Figure 5. Engraftment of transplanted eGFP⁺ HSCs in the BM of WT host animals and their retransplantation (2AAF/PHX model).

qPCR of (A) Sry DNA and (B) eGFP mRNA within 14 days after HSC transplantation (n = 5). The relative Sry DNA or mRNA amount of BM samples from male or eGFP⁺ rats (100%, n = 4) and female or WT rats (0%, n = 4) were used for normalization. (C) Fluorescent CellTracker (red) staining of isolated HSCs. HSC identity was verified by vitamin A fluorescence (blue). (D–F) eGFP⁺ HSCs stained with CellTracker were injected into WT rats (2AAF/PHX model) and isolated from the BM 1 day after transplantation. (D) Transmission light microscopy and merged fluorescence of (E) eGFP and (F) CellTracker (red) staining of BM cultures. Arrows indicate eGFP⁺ and CellTracker⁺ HSC–derived cells. (G) BM cells with eGFP⁺ HSC–derived cells were expanded in culture, and the presence of eGFP mRNA was verified by RT-PCR after 14 days (n = 3).
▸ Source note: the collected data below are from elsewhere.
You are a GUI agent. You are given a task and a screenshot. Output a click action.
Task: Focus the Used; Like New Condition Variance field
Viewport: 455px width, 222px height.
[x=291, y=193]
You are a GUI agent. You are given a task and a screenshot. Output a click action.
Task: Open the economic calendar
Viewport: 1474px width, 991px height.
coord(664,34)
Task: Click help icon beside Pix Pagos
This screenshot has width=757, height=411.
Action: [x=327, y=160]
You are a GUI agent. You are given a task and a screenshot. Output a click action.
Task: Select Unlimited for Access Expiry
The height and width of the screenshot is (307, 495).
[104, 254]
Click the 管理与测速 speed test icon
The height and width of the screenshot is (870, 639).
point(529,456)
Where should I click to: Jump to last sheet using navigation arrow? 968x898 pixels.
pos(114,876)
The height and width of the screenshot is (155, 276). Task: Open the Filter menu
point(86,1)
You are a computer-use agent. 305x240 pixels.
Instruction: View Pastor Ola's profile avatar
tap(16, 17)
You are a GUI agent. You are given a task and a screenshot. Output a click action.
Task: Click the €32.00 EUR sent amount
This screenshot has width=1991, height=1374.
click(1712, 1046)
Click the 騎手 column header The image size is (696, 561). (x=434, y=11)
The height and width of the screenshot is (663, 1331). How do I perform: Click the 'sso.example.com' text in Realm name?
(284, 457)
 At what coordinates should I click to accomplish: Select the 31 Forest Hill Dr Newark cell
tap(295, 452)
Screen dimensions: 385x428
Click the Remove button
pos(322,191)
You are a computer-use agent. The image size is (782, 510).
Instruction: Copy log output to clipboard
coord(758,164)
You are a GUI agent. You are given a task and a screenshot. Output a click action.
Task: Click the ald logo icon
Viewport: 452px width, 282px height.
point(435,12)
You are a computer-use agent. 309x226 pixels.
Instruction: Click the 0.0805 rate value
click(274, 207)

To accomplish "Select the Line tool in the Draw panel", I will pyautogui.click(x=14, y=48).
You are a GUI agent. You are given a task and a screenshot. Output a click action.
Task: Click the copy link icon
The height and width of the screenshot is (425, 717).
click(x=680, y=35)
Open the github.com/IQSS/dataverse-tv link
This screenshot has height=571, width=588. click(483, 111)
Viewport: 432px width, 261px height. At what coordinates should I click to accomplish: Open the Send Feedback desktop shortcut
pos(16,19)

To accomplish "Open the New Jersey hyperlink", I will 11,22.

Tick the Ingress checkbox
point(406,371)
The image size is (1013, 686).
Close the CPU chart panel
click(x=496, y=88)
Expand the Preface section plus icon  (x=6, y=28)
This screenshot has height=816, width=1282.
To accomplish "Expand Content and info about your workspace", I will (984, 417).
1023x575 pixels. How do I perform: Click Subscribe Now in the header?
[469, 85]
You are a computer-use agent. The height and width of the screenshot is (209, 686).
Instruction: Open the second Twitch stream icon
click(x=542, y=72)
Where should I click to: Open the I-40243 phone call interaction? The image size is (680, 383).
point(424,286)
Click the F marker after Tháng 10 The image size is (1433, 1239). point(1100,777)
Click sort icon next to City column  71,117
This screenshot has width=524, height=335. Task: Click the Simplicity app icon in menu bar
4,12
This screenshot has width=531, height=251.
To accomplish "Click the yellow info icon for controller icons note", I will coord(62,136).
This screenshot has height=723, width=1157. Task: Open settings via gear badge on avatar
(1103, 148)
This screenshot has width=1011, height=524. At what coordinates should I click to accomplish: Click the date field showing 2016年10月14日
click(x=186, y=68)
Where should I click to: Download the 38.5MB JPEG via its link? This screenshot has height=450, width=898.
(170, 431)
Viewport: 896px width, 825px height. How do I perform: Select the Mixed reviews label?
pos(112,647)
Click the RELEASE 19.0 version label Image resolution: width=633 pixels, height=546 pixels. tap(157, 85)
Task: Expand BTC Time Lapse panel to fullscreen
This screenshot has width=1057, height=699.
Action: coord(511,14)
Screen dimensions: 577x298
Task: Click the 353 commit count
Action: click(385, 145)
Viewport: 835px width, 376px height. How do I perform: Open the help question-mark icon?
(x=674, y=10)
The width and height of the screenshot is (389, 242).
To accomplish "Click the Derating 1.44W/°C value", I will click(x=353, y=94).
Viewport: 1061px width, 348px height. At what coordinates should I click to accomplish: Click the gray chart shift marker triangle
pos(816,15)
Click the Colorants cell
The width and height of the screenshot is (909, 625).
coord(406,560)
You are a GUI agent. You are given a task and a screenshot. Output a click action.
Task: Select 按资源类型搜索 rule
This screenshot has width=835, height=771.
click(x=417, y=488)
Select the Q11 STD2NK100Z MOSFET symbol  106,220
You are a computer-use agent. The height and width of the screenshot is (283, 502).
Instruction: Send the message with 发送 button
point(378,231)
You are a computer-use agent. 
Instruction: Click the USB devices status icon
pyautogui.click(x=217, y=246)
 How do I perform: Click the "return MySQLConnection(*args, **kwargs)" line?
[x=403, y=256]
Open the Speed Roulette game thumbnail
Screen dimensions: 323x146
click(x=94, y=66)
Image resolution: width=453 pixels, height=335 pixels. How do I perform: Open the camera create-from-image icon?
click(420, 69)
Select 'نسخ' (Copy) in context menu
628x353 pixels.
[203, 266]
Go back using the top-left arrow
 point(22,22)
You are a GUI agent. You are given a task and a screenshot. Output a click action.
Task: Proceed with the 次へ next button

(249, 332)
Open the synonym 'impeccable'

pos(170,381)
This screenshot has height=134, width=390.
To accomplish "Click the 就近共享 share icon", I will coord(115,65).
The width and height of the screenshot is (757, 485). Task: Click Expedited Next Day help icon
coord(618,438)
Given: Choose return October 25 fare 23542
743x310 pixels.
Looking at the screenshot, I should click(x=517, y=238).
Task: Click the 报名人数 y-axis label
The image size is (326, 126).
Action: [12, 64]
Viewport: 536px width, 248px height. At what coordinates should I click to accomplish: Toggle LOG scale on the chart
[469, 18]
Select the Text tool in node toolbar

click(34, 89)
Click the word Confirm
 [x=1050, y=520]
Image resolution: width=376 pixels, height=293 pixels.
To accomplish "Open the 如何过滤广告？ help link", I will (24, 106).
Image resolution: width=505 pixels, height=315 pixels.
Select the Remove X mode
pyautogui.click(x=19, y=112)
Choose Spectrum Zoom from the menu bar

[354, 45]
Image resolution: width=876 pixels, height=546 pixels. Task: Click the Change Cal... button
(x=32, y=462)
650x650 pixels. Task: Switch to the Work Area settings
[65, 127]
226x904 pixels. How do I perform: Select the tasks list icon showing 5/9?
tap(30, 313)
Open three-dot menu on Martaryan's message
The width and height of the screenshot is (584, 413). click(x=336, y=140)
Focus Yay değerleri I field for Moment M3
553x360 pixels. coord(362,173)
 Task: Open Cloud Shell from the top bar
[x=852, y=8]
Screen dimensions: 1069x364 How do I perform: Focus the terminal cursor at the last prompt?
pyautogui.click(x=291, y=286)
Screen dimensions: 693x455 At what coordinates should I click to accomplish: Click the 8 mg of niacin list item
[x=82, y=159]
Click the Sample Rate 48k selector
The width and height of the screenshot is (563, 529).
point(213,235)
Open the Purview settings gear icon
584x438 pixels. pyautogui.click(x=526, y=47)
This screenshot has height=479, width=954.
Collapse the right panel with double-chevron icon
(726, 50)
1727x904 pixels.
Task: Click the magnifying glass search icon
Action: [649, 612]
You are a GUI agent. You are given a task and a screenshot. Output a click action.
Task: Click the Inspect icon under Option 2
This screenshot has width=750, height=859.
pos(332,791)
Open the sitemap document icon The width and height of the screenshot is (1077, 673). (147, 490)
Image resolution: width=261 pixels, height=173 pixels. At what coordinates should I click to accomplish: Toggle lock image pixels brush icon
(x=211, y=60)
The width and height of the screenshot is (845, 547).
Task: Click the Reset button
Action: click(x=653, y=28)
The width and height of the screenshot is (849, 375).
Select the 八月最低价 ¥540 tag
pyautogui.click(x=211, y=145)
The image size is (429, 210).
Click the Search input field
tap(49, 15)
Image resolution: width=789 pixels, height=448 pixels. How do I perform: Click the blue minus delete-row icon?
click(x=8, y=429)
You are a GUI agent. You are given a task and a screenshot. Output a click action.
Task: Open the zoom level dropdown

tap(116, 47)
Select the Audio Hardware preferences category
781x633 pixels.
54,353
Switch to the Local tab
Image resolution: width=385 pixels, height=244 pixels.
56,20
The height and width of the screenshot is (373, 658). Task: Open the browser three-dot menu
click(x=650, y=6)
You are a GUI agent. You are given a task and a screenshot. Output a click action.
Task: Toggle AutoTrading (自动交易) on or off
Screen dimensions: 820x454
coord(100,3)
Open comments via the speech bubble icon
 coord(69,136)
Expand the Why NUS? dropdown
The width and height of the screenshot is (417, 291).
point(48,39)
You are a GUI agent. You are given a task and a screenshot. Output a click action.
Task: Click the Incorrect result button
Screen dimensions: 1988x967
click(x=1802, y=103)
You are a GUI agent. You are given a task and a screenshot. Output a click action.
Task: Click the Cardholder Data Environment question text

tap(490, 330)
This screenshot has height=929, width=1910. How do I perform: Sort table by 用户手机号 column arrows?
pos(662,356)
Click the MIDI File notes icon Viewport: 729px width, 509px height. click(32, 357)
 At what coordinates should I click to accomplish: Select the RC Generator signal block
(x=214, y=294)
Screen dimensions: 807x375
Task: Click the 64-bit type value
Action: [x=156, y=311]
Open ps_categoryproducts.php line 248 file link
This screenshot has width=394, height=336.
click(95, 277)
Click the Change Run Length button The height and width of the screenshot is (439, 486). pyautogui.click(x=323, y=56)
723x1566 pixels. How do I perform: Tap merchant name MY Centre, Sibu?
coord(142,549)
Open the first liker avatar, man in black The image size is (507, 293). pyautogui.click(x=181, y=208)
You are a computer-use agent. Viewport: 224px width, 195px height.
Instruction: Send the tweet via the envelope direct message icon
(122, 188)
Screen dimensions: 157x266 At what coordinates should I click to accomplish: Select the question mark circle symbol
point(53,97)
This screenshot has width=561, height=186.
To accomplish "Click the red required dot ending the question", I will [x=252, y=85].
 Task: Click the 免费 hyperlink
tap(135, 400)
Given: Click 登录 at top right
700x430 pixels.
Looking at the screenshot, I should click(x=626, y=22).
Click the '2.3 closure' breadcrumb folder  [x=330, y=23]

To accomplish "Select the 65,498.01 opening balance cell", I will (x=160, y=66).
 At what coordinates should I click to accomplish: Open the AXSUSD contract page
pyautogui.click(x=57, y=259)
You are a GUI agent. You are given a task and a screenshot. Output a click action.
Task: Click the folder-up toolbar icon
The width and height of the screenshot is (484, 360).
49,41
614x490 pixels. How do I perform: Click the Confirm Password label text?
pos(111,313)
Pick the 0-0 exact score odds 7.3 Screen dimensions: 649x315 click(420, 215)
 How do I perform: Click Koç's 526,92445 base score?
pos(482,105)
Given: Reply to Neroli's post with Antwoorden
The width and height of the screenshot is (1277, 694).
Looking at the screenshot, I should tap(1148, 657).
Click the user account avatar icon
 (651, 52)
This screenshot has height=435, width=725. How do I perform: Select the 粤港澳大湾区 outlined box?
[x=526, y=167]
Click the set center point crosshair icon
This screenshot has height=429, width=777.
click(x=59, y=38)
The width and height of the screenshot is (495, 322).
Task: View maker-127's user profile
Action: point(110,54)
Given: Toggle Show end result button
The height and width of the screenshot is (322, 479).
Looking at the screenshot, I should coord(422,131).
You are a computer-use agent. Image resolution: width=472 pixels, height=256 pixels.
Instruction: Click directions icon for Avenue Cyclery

BM of eGFP⁺ and WT rats served as positive and negative controls for eGFP expression. (H) eGFP⁺ HSC–derived cells in BM cell cultures (shown in G) were retransplanted into 3 different WT rats (2AAF/PHX model) and detected in the (H) liver and (I) BM of all host animals after 14 days by RT-PCR of eGFP mRNA. Hprt1 mRNA was used to demonstrate equal mRNA amounts in all samples. Scale bars: 100 μm (C–F).